用于产品 ID 管理的 Cassandra Design
我是 Cassandra 的新手,想要开始尝试一个简单的测试
我们使用传统 RDBMS 的数据模型如下
表公司(Id,名称)
表产品(Id,名称,公司 ID)其中公司 ID 是对公司表的 FK 引用
Table ProductInstance (Id, ProductID) 其中 ProductID 是对 Product 表的 FK 引用
Table ProductInstanceRating (Id, ProductInstanceID, Comment) 其中 ProductInstanceID 是对 ProductInstance 表的 FK 引用 关于
Cassandra 的设计方式有何建议?
更新:
我尝试从查询角度查看
要捕获的数据
1) 产品参考号是一个复合键,其中包含:产品名称、产品批号和客户 ID 产品名称:12456 产品批号:PQ23 客户 ID : 879456
那么唯一的产品参考将类似于 12456|PQ23|879456
2) 产品实例将是上述产品的每个实例的唯一哈希值集
,并且产品的每个实例将获得唯一的编号 784A、876T 等,并且该编号对于特定产品参考是唯一的
产品实例参考将类似于 12456|PQ23|879456|784A
3) 每个产品唯一编号可以接收超过 1 个评级
在这种情况下,查询将是类似
查询1) 为了添加/插入产品实例的评级; 获取产品的行,即 12456|PQ23|879456
查询2) 获取该行中的 ProductInstance ID(可能是列族的名称)
查询3) 将评级信息添加为列:值对
如果设计类似于
12456|PQ23|879456 {
784A{timestamp1:{rating:valueA
person name:valueX}
timestamp2:{rating:valueB
person name:valueY}}
876T{timestamp1:{rating:valueC
person name:valueX}
timestamp2:{rating:valueB
person name:valueY}}
}
此后,我们希望:
查询4) 获取所有有实例的产品
查询5) 获取所有具有评级的产品实例
查询6) 获取产品的最高评分
Query7) 获取产品的平均评分
是否有更好、更有效的方法来实现这一点?
I'm new to Cassandra and wanted to start up trying a simple test
Our Data model with traditional RDBMS is as follows
Table Company (Id, Name)
Table Product (Id, Name, Company ID) where Company ID is FK reference to Company table
Table ProductInstance (Id, ProductID) where ProductID is FK reference to Product table
Table ProductInstanceRating (Id, ProductInstanceID, Comment) where ProductInstanceID is FK reference to ProductInstance table
Any suggestions on how the design should be with Cassandra ?
Update:
I tried to look from the querying perspective
Data to be captured
1) Product Reference is a composite key consisting of : Product Name, Product Lot Number, AND Customer ID
Product Name : 12456
Product Lot Number : PQ23
Customer ID : 879456
Then unique Product reference will be something like 12456|PQ23|879456
2) Product Instance will be unique set of hash numbers for every instance of the aforementioned Product
AND each instance of the product will get a unique number
784A, 876T ,etc and this number will be unique for a particular Product Reference
Product Instance reference will be something like 12456|PQ23|879456|784A
3) Each Product Unique number can receive more than 1 rating
In that case, the queries will be something like
Query1) In order to add/insert rating for a Product Instance;
Fetch Row for Product i.e 12456|PQ23|879456
Query2) Fetch the ProductInstance ID within this row (maybe name of column family)

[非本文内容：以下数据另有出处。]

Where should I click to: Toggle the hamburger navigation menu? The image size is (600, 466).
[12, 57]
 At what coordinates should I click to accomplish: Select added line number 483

Query3) Add the rating information as a column:value pair
Should the design be something like
12456|PQ23|879456 {
784A{timestamp1:{rating:valueA
person name:valueX}
timestamp2:{rating:valueB
person name:valueY}}
876T{timestamp1:{rating:valueC
person name:valueX}
timestamp2:{rating:valueB
person name:valueY}}
}
Thereafter, we would want to:
Query4) fetch all products that have instances
Query5) fetch all product instance that have ratings
Query6) fetch highest rating for product
Query7) fetch average rating for product
Is there a better and more efficient way to implement this ?
如果你对这篇内容有疑问,欢迎到本站社区发帖提问 参与讨论,获取更多帮助,或者扫码二维码加入 Web 技术交流群。
绑定邮箱获取回复消息
由于您还没有绑定你的真实邮箱,如果其他用户或者作者回复了您的评论,将不能在第一时间通知您!
发布评论
评论(1)
在 Cassandra 中,您需要考虑希望运行哪些查询(与 RDBMS 不同,在 RDBMS 中您可以创建一个相当抽象的域模型,然后设计 SQL 查询),因为您只能执行行键查找或使用相当有限的辅助查询索引。任何其他索引都需要在列族中显式创建。
因此,非规范化是很常见的。然而,维护数据可能会更加困难,因为 Cassandra 中没有级联删除等功能。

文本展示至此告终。